# Topological boundary modes in jammed matter

### Jamming

In the past ten years, topological insulators have emerged as a new exciting sub-field of condensed matter physics. As in an ordinary insulator, the highest occupied electronic band and the lowest empty band are separated by a bulk energy gap. However, the surface of a topological insulator has gapless states protected by time-reversal symmetry. This phenomenon is topological in the sense that certain fundamental properties, such as the number of gapless boundary modes, are insensitive to smooth changes in material parameters. Very recently, Kane and Lubensky have demonstrated that topological surface modes can also exist in mechanical systems by laying out the framework for a general theory of topological phonons in lattice on the edge of mechanical stability. Here we showed that these topological phonons can also exist, with a very rich phenomenology, in disordered materials such as jammed and quasi-crystalline systems.

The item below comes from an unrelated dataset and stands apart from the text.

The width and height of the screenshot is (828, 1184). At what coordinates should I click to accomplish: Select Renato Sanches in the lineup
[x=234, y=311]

The fact that disordered unit cells can be in different topological classes implies that there can be topologically protected boundary modes at the interface between two systems that have been connected in such a way so as to maintain the balance between constraints and degrees of freedom. Shown at the left is an example of an exponentially localized zero mode (blue) and a state of self-stress (yellow/purple) trapped at the interfaces between two topologically different unit cells (which have been periodically tiled for visual clarity and which have periodic boundary conditions along the edges).

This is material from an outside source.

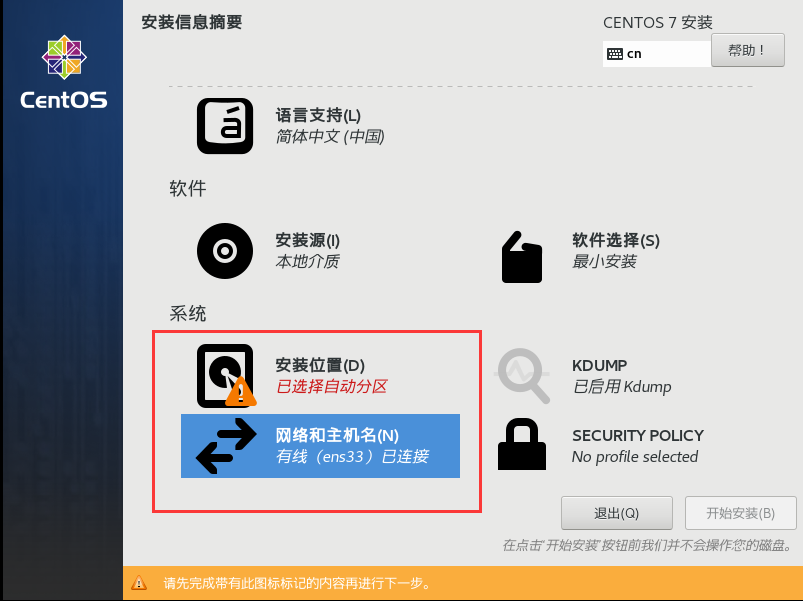803x601 pixels.
Task: Click the warning triangle in orange bar
Action: 139,583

Prodded by questions about the nature of the jamming transition, we calculated the distribution of the exponential penetration depths characterizing these interfacial modes by averaging over many disordered configurations. We found that the distribution of decay lengths is itself approximately exponential, with the mean serving as a metric of the degree of randomness in the system. Furthermore, the distribution was only very weakly (logarithmically, in 2D) dependent on system size. This implies that for ever-larger jammed unit cells a smaller and smaller fraction of the surface zero modes (for systems in any topological class) are able to penetrate into the bulk.

This seemingly innocuous result impacts one of the cornerstone ideas about the nature of the jamming transition. In particular, a counting/variational argument has been used to explain why, among other things, the density of states of jammed systems has a constant plateau extending to zero frequency as the critical point is approached. However, this argument relies on a particular scaling bound for the value of the total amplitude of all of the surface zero modes penetrating into the sample. This scaling bound is inconsistent with the consequences of our characterization of the topological states, and indeed we find that with increasing system size the total amplitude of surface zero modes in the center of otherwise isostatic packings decays to zero too fast with system size for the variational argument to hold.